I began to cry more, though I’m not sure if they were tears of hate or tears of joy or the tears of a man who just has something in his eye. Her skin was not as crunchy as I had imagined, as the fingertip had been. The outer layer was crunchy, like breakfast cereal when you first pour milk over it, but underneath, it was soft, warm, and smooth. It was like biting into an overripe pear, though with the spread it tasted more like delightful cocoa and hazelnut, smeared thickly, a healthy amount throughout.
There was no blood. There was no sign of any biological material inside of her except for the yeast that at some point must have made her rise. I gnawed and chewed, taking time every so often to lick the hardened shell clean of salt or to slather more Nutella. I took my time, savoring every last bit, crying, crying all the while.
I ate her arm, up to the elbow, and the Nutella made it more satisfying.
I would have eaten her whole body if I hadn’t used the last of the Nutella. I leaned back, placing all my weight on my shin, resting it on her neck. Her beautiful pale green eyes had rolled back in her head.
I searched every cabinet, high and low, left and right, rotated the Lazy Susan, even looked behind the cans of lima beans. I checked inside pots and pans, and in the fridge even though everyone knows Nutella need not be refrigerated. I had used all the contents of the only jar in the house.
But a memory, a fanciful memory appeared in my brain, a good memory, as if placed by the gods. Surely it was the softer side of the vengeful, wrathful god of Basra, the same one I had prayed to all those years ago as I had rifled through my dead friend’s left cargo pocket. Frenzied, I once again tore through the kitchen, extended my search to the bedroom, the drawer I kept my dusty old uniforms in. I was oblivious to the world around me: all I knew was the search.
Somehow, she had managed to get up and reach her cellphone. I didn’t bother catching her. I paid her no mind. I heard her voice from the bedroom, saying words like “murder,” “monster,” and even “****ed up in the head.” I just laughed and laughed as I searched for the familiar brown plastic of Ferris’s old packet of jalapeño cheese spread. The packet I knew existed.
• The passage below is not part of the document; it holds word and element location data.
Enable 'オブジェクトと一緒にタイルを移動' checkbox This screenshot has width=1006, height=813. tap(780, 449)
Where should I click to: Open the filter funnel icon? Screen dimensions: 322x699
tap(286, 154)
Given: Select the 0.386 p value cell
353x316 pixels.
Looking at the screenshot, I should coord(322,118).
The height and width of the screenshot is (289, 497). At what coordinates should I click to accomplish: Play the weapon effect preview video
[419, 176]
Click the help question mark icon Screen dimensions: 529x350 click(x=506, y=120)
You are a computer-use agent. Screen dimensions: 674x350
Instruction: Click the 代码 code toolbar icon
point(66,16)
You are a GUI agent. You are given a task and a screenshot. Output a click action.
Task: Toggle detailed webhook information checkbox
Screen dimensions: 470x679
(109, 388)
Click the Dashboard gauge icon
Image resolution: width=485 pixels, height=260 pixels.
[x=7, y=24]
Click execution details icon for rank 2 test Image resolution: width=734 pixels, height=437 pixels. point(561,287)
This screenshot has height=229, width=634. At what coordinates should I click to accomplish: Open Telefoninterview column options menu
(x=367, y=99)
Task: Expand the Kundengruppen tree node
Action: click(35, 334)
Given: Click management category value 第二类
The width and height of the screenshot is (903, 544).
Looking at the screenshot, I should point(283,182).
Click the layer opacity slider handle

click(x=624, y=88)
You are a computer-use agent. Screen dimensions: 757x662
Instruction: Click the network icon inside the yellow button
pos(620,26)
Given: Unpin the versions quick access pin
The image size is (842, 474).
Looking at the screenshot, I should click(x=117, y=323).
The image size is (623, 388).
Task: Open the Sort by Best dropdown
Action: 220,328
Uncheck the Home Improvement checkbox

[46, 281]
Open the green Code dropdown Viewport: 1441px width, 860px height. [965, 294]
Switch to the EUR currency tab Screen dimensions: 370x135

I searched even as the police came. They had a caseworker with them, a kind woman with gentle eyes and a nametag that said Doreen. She smiled a smile of familiarity when she saw me, handcuffed, and said, “Hello again.” She wore a single silver dog tag around her neck that caught the light in my kitchen as I passed by her on my way out. I looked at my feet, compelled by guilt, wishing I could touch the familiar cold metal of the tag around my own neck.
As the police brought me out of the apartment, I didn’t struggle, not even when we passed three men in polo shirts who high-fived as we walked by, and entered my apartment. I threw my head back and let out a loud, booming, guttural laugh and choked on my tears all the way to the waiting police car.